EXERCISE DATA —
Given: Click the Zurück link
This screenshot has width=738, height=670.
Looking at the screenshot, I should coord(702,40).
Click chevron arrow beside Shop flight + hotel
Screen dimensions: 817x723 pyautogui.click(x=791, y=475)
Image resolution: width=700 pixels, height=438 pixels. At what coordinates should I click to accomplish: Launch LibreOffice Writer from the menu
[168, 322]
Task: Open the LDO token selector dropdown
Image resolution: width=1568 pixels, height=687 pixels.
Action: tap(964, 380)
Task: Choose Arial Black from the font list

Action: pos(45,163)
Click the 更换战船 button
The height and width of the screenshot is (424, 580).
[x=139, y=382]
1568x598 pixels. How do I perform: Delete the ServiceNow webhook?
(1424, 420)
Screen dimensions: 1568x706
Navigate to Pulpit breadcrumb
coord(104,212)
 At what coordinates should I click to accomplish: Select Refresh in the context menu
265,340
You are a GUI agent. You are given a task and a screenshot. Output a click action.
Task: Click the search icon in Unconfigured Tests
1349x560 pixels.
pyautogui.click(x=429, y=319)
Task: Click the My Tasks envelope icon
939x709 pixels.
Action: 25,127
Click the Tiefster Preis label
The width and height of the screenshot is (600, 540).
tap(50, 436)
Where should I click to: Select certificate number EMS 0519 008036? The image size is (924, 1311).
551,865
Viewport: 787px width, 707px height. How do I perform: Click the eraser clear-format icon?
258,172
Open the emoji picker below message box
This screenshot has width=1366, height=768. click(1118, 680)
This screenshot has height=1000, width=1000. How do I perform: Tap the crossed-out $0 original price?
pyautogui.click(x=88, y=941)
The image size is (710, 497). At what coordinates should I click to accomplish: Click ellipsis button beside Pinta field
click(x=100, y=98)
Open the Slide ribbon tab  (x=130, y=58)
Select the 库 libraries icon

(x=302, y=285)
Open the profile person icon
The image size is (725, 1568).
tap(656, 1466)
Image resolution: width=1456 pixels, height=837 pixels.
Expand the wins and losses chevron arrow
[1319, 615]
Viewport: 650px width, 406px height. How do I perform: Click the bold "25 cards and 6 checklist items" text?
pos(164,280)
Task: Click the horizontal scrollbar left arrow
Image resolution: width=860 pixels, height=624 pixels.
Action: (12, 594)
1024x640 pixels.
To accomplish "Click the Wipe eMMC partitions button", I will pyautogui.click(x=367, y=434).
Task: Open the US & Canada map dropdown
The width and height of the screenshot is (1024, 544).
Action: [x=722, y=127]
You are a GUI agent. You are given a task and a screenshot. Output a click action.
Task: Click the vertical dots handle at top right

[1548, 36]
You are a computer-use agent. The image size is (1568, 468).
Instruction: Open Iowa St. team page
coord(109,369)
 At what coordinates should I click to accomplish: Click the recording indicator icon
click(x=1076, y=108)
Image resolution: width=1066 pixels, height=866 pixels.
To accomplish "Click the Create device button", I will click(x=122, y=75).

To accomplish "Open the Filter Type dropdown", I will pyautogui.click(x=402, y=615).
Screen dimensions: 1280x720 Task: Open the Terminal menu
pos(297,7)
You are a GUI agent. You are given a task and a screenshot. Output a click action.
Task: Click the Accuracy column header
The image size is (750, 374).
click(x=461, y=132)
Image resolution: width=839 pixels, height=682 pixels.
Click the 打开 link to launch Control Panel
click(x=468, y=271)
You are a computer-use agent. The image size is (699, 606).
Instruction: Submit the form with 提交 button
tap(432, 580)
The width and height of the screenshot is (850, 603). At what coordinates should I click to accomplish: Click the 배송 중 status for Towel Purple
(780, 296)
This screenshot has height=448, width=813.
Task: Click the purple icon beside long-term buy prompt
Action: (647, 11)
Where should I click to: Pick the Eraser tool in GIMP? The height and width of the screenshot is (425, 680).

WHAT IS EXPECTED — Reproduce every record above exactly.

RESULT OF THE EXERCISE —
Given: Click the Zurück link
This screenshot has width=738, height=670.
Looking at the screenshot, I should coord(702,40).
Click chevron arrow beside Shop flight + hotel
Screen dimensions: 817x723 pyautogui.click(x=791, y=475)
Image resolution: width=700 pixels, height=438 pixels. At what coordinates should I click to accomplish: Launch LibreOffice Writer from the menu
[168, 322]
Task: Open the LDO token selector dropdown
Image resolution: width=1568 pixels, height=687 pixels.
Action: tap(964, 380)
Task: Choose Arial Black from the font list

Action: pos(45,163)
Click the 更换战船 button
The height and width of the screenshot is (424, 580).
[x=139, y=382]
1568x598 pixels. How do I perform: Delete the ServiceNow webhook?
(1424, 420)
Screen dimensions: 1568x706
Navigate to Pulpit breadcrumb
coord(104,212)
 At what coordinates should I click to accomplish: Select Refresh in the context menu
265,340
You are a GUI agent. You are given a task and a screenshot. Output a click action.
Task: Click the search icon in Unconfigured Tests
1349x560 pixels.
pyautogui.click(x=429, y=319)
Task: Click the My Tasks envelope icon
939x709 pixels.
Action: 25,127
Click the Tiefster Preis label
The width and height of the screenshot is (600, 540).
tap(50, 436)
Where should I click to: Select certificate number EMS 0519 008036? The image size is (924, 1311).
551,865
Viewport: 787px width, 707px height. How do I perform: Click the eraser clear-format icon?
258,172
Open the emoji picker below message box
This screenshot has width=1366, height=768. click(1118, 680)
This screenshot has height=1000, width=1000. How do I perform: Tap the crossed-out $0 original price?
pyautogui.click(x=88, y=941)
The image size is (710, 497). At what coordinates should I click to accomplish: Click ellipsis button beside Pinta field
click(x=100, y=98)
Open the Slide ribbon tab  (x=130, y=58)
Select the 库 libraries icon

(x=302, y=285)
Open the profile person icon
The image size is (725, 1568).
tap(656, 1466)
Image resolution: width=1456 pixels, height=837 pixels.
Expand the wins and losses chevron arrow
[1319, 615]
Viewport: 650px width, 406px height. How do I perform: Click the bold "25 cards and 6 checklist items" text?
pos(164,280)
Task: Click the horizontal scrollbar left arrow
Image resolution: width=860 pixels, height=624 pixels.
Action: (12, 594)
1024x640 pixels.
To accomplish "Click the Wipe eMMC partitions button", I will pyautogui.click(x=367, y=434).
Task: Open the US & Canada map dropdown
The width and height of the screenshot is (1024, 544).
Action: [x=722, y=127]
You are a GUI agent. You are given a task and a screenshot. Output a click action.
Task: Click the vertical dots handle at top right

[1548, 36]
You are a computer-use agent. The image size is (1568, 468).
Instruction: Open Iowa St. team page
coord(109,369)
 At what coordinates should I click to accomplish: Click the recording indicator icon
click(x=1076, y=108)
Image resolution: width=1066 pixels, height=866 pixels.
To accomplish "Click the Create device button", I will click(x=122, y=75).

To accomplish "Open the Filter Type dropdown", I will pyautogui.click(x=402, y=615).
Screen dimensions: 1280x720 Task: Open the Terminal menu
pos(297,7)
You are a GUI agent. You are given a task and a screenshot. Output a click action.
Task: Click the Accuracy column header
The image size is (750, 374).
click(x=461, y=132)
Image resolution: width=839 pixels, height=682 pixels.
Click the 打开 link to launch Control Panel
click(x=468, y=271)
You are a computer-use agent. The image size is (699, 606).
Instruction: Submit the form with 提交 button
tap(432, 580)
The width and height of the screenshot is (850, 603). At what coordinates should I click to accomplish: Click the 배송 중 status for Towel Purple
(780, 296)
This screenshot has height=448, width=813.
Task: Click the purple icon beside long-term buy prompt
Action: (647, 11)
Where should I click to: Pick the Eraser tool in GIMP? The height and width of the screenshot is (425, 680).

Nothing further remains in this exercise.